There can be no doubt, honourable senators, that Canada has benefited from the rights entrenched in our Constitution by the Charter. We have flourished as a society that treats individuals with respect — one that practices responsible stewardship of individual rights. The Charter of Rights and Freedoms has added a whole new dimension to Canadian politics, not so much the creation of new rights but, rather, a new way of making decisions about rights.
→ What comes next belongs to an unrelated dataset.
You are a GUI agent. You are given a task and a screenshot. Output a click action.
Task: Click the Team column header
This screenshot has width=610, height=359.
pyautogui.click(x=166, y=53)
Honourable senators, by and large, the Canadian people deeply value the entrenchment of their rights and freedoms in our Constitution. In 2010, the Association for Canadian Studies found that the 1982 Constitution and the creation of the Charter of Rights and Freedoms ranked third in a nationwide survey of the country's most significant moments. In the eyes of Canadians, Confederation in 1867 and the creation of a public health system in the 1960s were the only events ranking higher in historical importance.
A 2010 Nanos Research study found that nearly 6 in 10 Canadians believe that the Charter is moving our society in the right direction. The majority also feel that it has had a positive effect on Canada.
In conclusion, I would like to quote from a speech given by the Chief Justice of the Supreme Court of Canada, the Right Honourable Beverly McLachlin, on the 20th anniversary of the Charter, which provides a good summary of the essence of the document. She said:
. . . the uniquely Canadian character of the Charter is reflected in its emphasis on three kinds of rights: individual rights, tied to a conception of tolerance and respect; collective interests, bound up with an appreciation of the relationship of support and obligation between individual and community; and group rights, tied to a recognition that of pluralism is one of Canada's animating values. The Charter reconciles these three types of rights, not as contending forces balanced precariously against each other in basic opposition, but as complementary rights, drawing strength and support from each other. . . . And, to the extent this is so, it resonates with Canadians' conception of themselves.
Honourable senators, in light of the progress that has been made since the enactment of the Canadian Charter of Rights and Freedoms with regard to our country's linguistic duality, among other things, I would like to say that I believe it is essential to mark the 30th anniversary of this milestone.